-------- RECORDS FOR THE EXERCISE --------

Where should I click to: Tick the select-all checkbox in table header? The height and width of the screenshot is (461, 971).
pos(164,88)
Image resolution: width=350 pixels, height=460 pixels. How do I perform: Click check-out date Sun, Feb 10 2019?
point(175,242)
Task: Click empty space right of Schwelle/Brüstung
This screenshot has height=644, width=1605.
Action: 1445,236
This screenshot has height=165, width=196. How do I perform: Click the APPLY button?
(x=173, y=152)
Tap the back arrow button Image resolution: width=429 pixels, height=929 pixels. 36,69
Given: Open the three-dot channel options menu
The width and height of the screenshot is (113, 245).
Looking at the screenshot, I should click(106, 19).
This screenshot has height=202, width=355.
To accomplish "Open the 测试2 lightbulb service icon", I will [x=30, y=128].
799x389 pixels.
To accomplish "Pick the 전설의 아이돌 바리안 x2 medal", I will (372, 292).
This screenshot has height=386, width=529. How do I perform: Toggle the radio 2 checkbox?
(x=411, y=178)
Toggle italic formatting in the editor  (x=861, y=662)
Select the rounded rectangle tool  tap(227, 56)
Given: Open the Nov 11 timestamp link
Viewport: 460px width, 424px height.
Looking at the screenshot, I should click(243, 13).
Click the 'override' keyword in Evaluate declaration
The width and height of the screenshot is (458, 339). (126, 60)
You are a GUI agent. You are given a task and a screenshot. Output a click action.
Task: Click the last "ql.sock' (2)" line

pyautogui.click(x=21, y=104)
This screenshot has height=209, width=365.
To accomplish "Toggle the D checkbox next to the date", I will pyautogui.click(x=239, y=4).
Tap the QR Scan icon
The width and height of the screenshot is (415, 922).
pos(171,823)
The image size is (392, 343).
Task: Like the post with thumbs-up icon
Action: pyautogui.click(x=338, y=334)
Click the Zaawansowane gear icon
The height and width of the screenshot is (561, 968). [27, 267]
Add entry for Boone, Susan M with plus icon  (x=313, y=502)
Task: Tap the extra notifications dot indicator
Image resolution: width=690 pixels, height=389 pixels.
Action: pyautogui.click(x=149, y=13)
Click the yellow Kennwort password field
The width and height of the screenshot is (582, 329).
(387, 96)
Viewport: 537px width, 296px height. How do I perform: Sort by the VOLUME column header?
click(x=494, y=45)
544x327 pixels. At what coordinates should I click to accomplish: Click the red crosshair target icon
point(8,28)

--------

▶ _THE PROBLEM_: Give every entry back unchanged. Leave none out.

▶ _RESULT OF THE EXERCISE_:
Where should I click to: Tick the select-all checkbox in table header? The height and width of the screenshot is (461, 971).
pos(164,88)
Image resolution: width=350 pixels, height=460 pixels. How do I perform: Click check-out date Sun, Feb 10 2019?
point(175,242)
Task: Click empty space right of Schwelle/Brüstung
This screenshot has height=644, width=1605.
Action: 1445,236
This screenshot has height=165, width=196. How do I perform: Click the APPLY button?
(x=173, y=152)
Tap the back arrow button Image resolution: width=429 pixels, height=929 pixels. 36,69
Given: Open the three-dot channel options menu
The width and height of the screenshot is (113, 245).
Looking at the screenshot, I should click(106, 19).
This screenshot has height=202, width=355.
To accomplish "Open the 测试2 lightbulb service icon", I will [x=30, y=128].
799x389 pixels.
To accomplish "Pick the 전설의 아이돌 바리안 x2 medal", I will (372, 292).
This screenshot has height=386, width=529. How do I perform: Toggle the radio 2 checkbox?
(x=411, y=178)
Toggle italic formatting in the editor  (x=861, y=662)
Select the rounded rectangle tool  tap(227, 56)
Given: Open the Nov 11 timestamp link
Viewport: 460px width, 424px height.
Looking at the screenshot, I should click(243, 13).
Click the 'override' keyword in Evaluate declaration
The width and height of the screenshot is (458, 339). (126, 60)
You are a GUI agent. You are given a task and a screenshot. Output a click action.
Task: Click the last "ql.sock' (2)" line

pyautogui.click(x=21, y=104)
This screenshot has height=209, width=365.
To accomplish "Toggle the D checkbox next to the date", I will pyautogui.click(x=239, y=4).
Tap the QR Scan icon
The width and height of the screenshot is (415, 922).
pos(171,823)
The image size is (392, 343).
Task: Like the post with thumbs-up icon
Action: pyautogui.click(x=338, y=334)
Click the Zaawansowane gear icon
The height and width of the screenshot is (561, 968). [27, 267]
Add entry for Boone, Susan M with plus icon  (x=313, y=502)
Task: Tap the extra notifications dot indicator
Image resolution: width=690 pixels, height=389 pixels.
Action: pyautogui.click(x=149, y=13)
Click the yellow Kennwort password field
The width and height of the screenshot is (582, 329).
(387, 96)
Viewport: 537px width, 296px height. How do I perform: Sort by the VOLUME column header?
click(x=494, y=45)
544x327 pixels. At what coordinates should I click to accomplish: Click the red crosshair target icon
point(8,28)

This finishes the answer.